Yes, this is the last major area of high fertility. A country like Niger already has 22 million inhabitants and is growing at 4% per year: a doubling every seventeen years. Nigeriens are moving southwards, towards Togo, Benin, and Côte d’Ivoire. Here, there are geopolitical risks of destabilisation. We have already seen troubles in Côte d’Ivoire, about ten years ago. Mali, Burkina Faso, and Chad are also unstable. We imagine a risk for Europe. But a poor farmer in Burkina Faso will not travel that far. Most of the international migration from Africa takes place between African countries.
Yet more than issues of climate migration, the factor to consider here is civil war. The two best known examples are Darfur, from where between 500,000 and one million people have fled to eastern Chad, and Somalia, from which one million people have left for Kenya, where the world’s largest camp houses 500,000 people. This creates problems within the country itself. In Chad, on the other hand, I have not heard of any major problems, perhaps because some of the refugees from Darfur are Zaghawa, an ethnic group that straddles the two countries and to which the Chadian president belongs.

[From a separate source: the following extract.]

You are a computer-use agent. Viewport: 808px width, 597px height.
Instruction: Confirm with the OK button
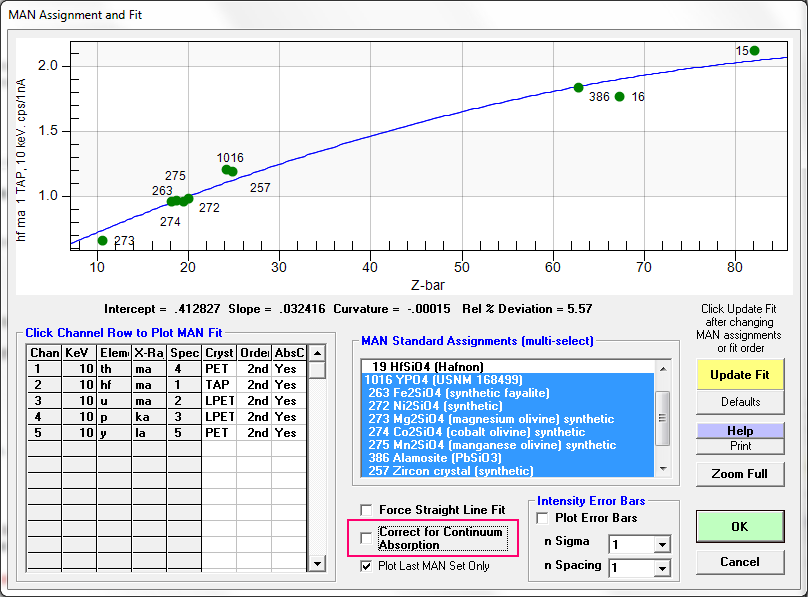pos(741,526)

Part of African migration is therefore facilitated by the mismatch between administrative borders and ethnic distribution. Nevertheless, the fact remains that African states, like others, are seeking to strengthen their borders. This reinforcement can have side effects, such as those observed in Europe: by making migration difficult, fluid comings and goings, such as “noria”, have been reduced in favour of definitive emigration. This poses problems for host countries, but also for countries of emigration, because a large proportion of today’s migrants are qualified professionals who settle in rich countries.